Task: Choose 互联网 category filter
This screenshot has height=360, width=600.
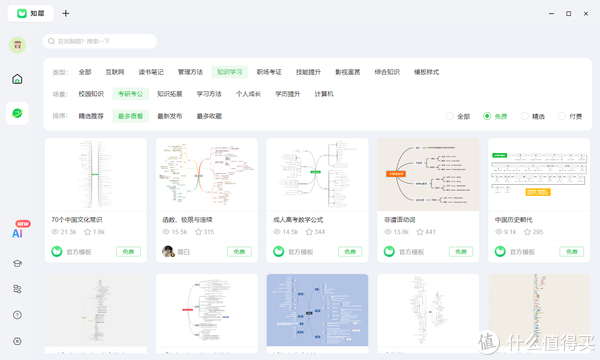Action: coord(115,72)
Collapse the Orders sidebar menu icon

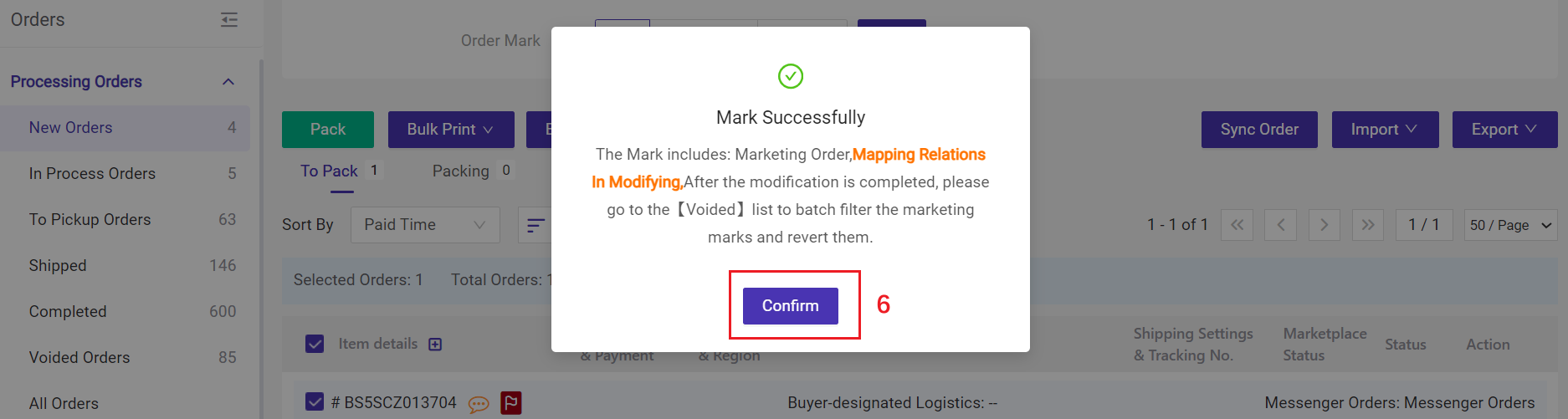coord(228,19)
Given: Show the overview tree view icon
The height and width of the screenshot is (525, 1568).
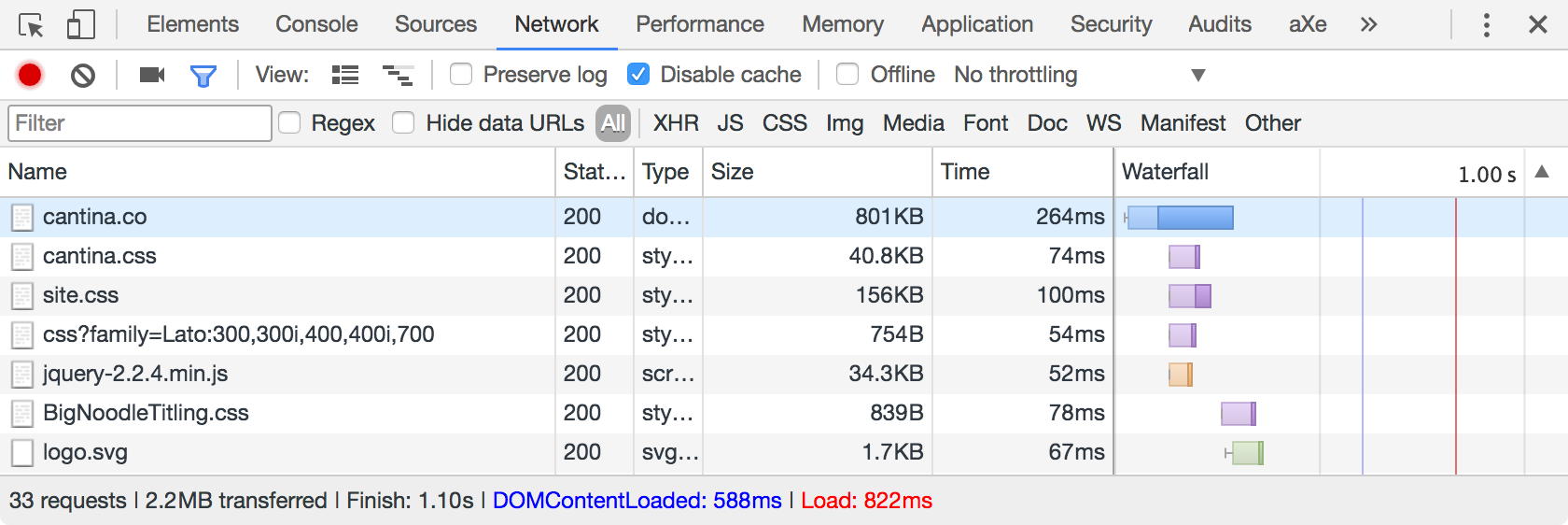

**********

Required action ▸ Retype all the data exactly. Omit pictures.

Reply to the task ▸
Task: Choose 互联网 category filter
This screenshot has height=360, width=600.
Action: coord(115,72)
Collapse the Orders sidebar menu icon

coord(228,19)
Given: Show the overview tree view icon
The height and width of the screenshot is (525, 1568).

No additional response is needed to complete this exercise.